### EXERCISE DESCRIPTION
In the records below, the lines from the one with "Click the Rebuild" through the last are to be printed exactly, and nothing else.

━━━━━━

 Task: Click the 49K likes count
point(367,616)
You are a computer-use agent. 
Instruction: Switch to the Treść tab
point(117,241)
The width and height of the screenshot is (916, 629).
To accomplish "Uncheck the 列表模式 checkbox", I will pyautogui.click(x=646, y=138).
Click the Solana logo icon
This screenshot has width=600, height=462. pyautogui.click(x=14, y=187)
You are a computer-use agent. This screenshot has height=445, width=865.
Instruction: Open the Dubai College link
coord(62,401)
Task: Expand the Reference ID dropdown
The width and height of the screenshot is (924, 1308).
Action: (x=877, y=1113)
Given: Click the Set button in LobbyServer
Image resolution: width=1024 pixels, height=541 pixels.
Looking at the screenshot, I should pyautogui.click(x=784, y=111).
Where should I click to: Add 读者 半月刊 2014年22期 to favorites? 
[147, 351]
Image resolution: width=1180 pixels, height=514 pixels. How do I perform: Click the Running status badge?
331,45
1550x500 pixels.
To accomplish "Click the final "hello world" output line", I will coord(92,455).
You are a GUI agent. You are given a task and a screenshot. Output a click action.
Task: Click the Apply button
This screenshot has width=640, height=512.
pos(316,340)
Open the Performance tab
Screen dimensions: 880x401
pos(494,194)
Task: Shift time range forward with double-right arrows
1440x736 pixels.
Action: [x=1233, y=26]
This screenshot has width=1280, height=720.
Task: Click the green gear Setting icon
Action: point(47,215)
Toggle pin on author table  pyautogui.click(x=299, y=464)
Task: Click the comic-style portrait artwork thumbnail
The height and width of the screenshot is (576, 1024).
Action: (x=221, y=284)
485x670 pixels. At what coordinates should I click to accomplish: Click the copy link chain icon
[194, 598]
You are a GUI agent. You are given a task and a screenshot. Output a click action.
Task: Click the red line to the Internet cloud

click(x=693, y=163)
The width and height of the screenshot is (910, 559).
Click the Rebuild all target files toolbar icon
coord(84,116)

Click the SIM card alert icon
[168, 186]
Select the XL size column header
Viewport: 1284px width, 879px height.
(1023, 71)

━━━━━━

### WRITTEN SOLUTION
Click the Rebuild all target files toolbar icon
coord(84,116)

Click the SIM card alert icon
[168, 186]
Select the XL size column header
Viewport: 1284px width, 879px height.
(1023, 71)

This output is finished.